Other exhibits included “Seats of New York: Benches, Stools & Chairs from across the State,” which presented a sampling of seating furniture by makers currently working in New York. The Members Gallery invited all members who registered for the conference to submit a piece, which was a great opportunity for those looking to gain experience exhibiting their work.
A worthwhile experience
A chairmaking workshop was one of the more popular hands-on presentations on the schedule and featured Vivian Beer, Curtis Buchanan and Will Neptune. As they built chairs of their own designs, each artist demonstrated the processes they use, shared their design motives, and explained how material affects both their design and building techniques.
Grey Jackson of G. Jackson Furniture in Kilgore, Texas, says this workshop made his travel efforts worthwhile. “It was good to have been there. I don’t know where I would have gotten another chance to see that. The people building were real good about answering questions,” he says.
Most attendees agreed networking is one of the most valuable parts of the conference. They get to know other artisans with different approaches and, in the process, gain a better understanding of and appreciation for their work and philosophy.
“Without the kind of opportunities the Furniture Society offers, we would miss the many benefits that can come from gathering, sharing our work and our frustrations, and garnering new ideas, thoughts and approaches,” says Alf Sharp, a furniture maker in Woodbury, Tenn.
Jeff Miller, of J. Miller Handcrafted Furniture in Chicago, says he is most interested in the exchange of ideas at the conferences.
“There are the many different ways that people think about their work as well; from the highly philosophical to the very gritty realities of wanting to find a way to use a particular tool,” says Miller.
Josh Markel, a furniture maker from Philadelphia, was only able to attend one day. He made the most of it.
“I went to a session on bent laminations, which was quite interesting because I do a lot of them and the workshop instructor had some innovative techniques,” Markel says. “I also like hearing about projects that people are doing that are related to the field, such as several people’s work trying to use woodworking and furniture making as a development strategy in the Third World.”
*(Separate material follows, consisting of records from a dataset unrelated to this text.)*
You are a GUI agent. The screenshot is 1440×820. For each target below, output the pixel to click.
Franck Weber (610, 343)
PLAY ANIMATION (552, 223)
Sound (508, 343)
Frank Burns of Boston attended the conference for the first time as a new society member. He was excited to interact, discuss, and share with so many experienced and talented makers. “These conferences and the society in general, I believe, fill a very important role in that they build and maintain community for people engaged in work that is essentially solitary,” he says. “You and the tool and the material hang in the balance until you, the creator, precipitate movement in a unique direction. To be able to share these very personal experiences, whether verbally or just through the viewing of others work, encourages and stimulates me to continue.”
See you in Boone
After commenting on the exceptional turnout of the conference, Furniture Society president Rachel Fuld says the group is focusing on its Educational Grants program, which helps members pursue individual study or to attend classes at any of the many excellent furniture-related programs around the country. In other matters, the society board has decided to keep the search open for an executive director, and Lynn Szymanski will step down from her position on the board to fill the role of interim executive director.
Next year’s conference will be held June 10-13 at Appalachian State University in Boone, N.C.